Figure 5 schematically shows the diffusion of LA during its spread along the whole circumference of the peripheral nerve, represented in (A), and its incomplete spread along the circumference of the nerve, represented in (B). On the basis of the data regarding the factors affecting the diffusion of local anesthetic published earlier [14, 16], as well as on the data indirectly supporting this literature, [17, 18] and those in current research, we assumed that in the case of (A), that a relatively even distribution of LA (c) occurs along the whole cross-section of the nerve, thereby completely blocking its action (with a sufficient amount of LA).
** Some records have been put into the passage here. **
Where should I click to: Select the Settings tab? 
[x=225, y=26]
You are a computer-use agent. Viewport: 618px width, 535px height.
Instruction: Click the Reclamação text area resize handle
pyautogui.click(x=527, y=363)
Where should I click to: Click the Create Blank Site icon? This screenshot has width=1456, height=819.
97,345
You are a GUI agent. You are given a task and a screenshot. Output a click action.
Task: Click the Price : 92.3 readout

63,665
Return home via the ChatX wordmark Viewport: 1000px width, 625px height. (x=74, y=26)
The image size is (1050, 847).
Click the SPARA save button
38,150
In the case of (B) (Fig. 5), the distance for the diffusion of LA towards all sections of the nerve increases. Taking into account the barrier and lipid soluble characteristics of the conjunctive and lipid tissues of the epineurium, we assumed that the concentration, (c), of LA would be smaller in the distal nerve further along from the point of LA administration in the fascial plane. This was due to the LA failing to spread to this area (schematically referred to as “c”, with a lower frequency as indicated in Picture 5). As we have indicated in this case, effective nerve blocks do not develop, or as indicated by earlier publications, may not always develop [6, 7, 8, 15]. This warrants further investigations.